# [SELECTED EXTRACT]
• • • • • • •
So, basically, it’s a very difficult situation, and it’s an attempt to solve the crisis that has been produced by neoliberal free market policies by policies that have the same conservative philosophy, but are much more brutal and much more draconian than the policies that caused the crisis.

SHARIF ABDEL KOUDDOUS: And the mainstream press reporting on this, I mean, The New York Times has called — used the word many times, the “profligate” Greeks, the irresponsible Greeks. Talk about that coverage and also about the response. These austerity measures are more — you say, are more brutal than the response to the crisis here in the US.

COSTAS PANAYOTAKIS: Yeah. First of all, there is a lot of misinformation about what is going on in Greece. The wages and the pensions in Greece are anything but generous. And what you have also, it’s not that ordinary Greeks are profligate. Ordinary Greeks are basically struggling to survive. I mean, there is a problem with the government not being willing to tax people who are wealthy, people who own businesses, and so on and so forth. So, always, whenever there is a crisis, you know, salaried and wage workers are the easy mark, and this is what’s happening with this package.

And I think there is also a problem that there is a certain parallel, I think, in the United States of people being angry at bailouts and the crisis. And instead of blaming the system and the policies that cause the crisis, they look for scapegoats. So you have the rise of the right-wing populism. This is a problem in Greece. This is a problem in Europe. And oftentimes, Greeks are — you know, the way they are portrayed is basically, Greeks are being racialized within Europe. And the same is likely to happen in southern Europe, as well. So there is a new rift that is coming up, and it is feeding this kind of scapegoating that we see in the United States, if you think of the Arizona law and how supporters of the Arizona law — I saw a debate just a few days ago. The supporter of the Arizona law started by the fact that there are millions of Americans who are unemployed, and then he said there are millions of illegal immigrants who are employed in the US. So they capitalize on the understandable anger of ordinary people in face of this crisis and —-

AMY GOODMAN: What is your assessment of how the socialist prime minister, George Papandreou, has dealt with this?
• • • • • • •
# [DATA BELOW]

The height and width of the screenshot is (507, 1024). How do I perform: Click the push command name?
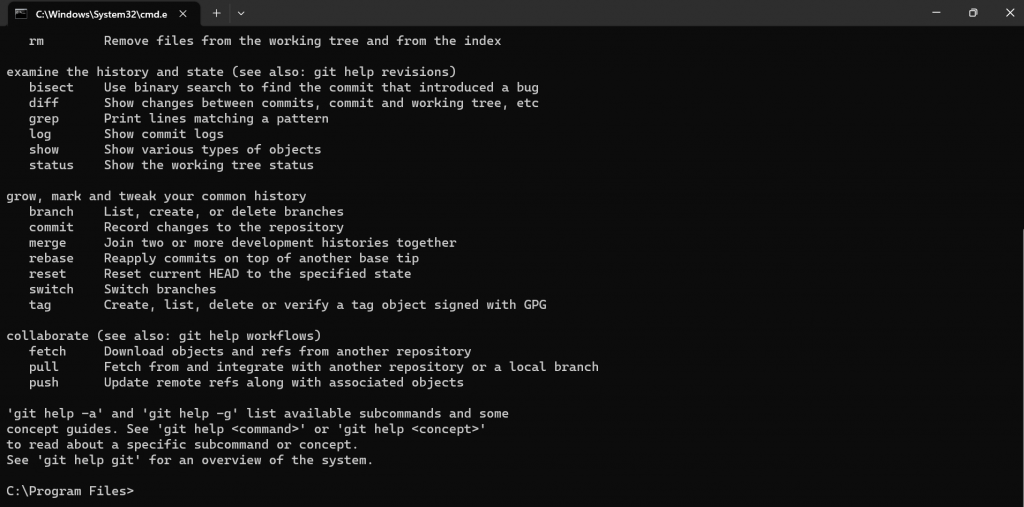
• • • • • • •
# [YOUR GOAL]
Pick up the interview transcript on Greece's austerity crisis after its last line and carry it forward.

# [TASK ANSWER]
COSTAS PANAYOTAKIS: Well, I think, you know, from what I’ve read, from what he had said, including in your program, he came in with this idea that basically political democracy can tame capitalist markets, and that’s what socialism is about, in his view. But what he’s proving, basically, is that under capitalism, the market usually ends up overpowering and making a mockery of political democracy. So I think -— and he wants to present the situation like he means well, he didn’t know what was going on, but, you know, that’s what every Greek government has said.

The conservative government, when the socialists — when they succeeded the socialists, they started out by saying the socialists were cooking the books. And the socialists were cooking the books, with the help of the Goldman Sachs. And then now they’re trying to play it innocent and say, well, you know, we want to help people, but we are forced because of, you know, the sort of misleading information we were getting. So, you know, Papandreou is not a new idealistic politician. I mean, he was part of the Greek government for a long time, including the neoliberal socialist government that ruled Greece in the 1990s and placed, you know, entrance into the eurozone as a top priority. So you’ve had a generation of neoliberal policies implemented both by both socialists and conservatives.

AMY GOODMAN: We want to thank you very much for being with us, Costas Panayotakis, associate professor of sociology at New York City College of Technology at the City University of New York.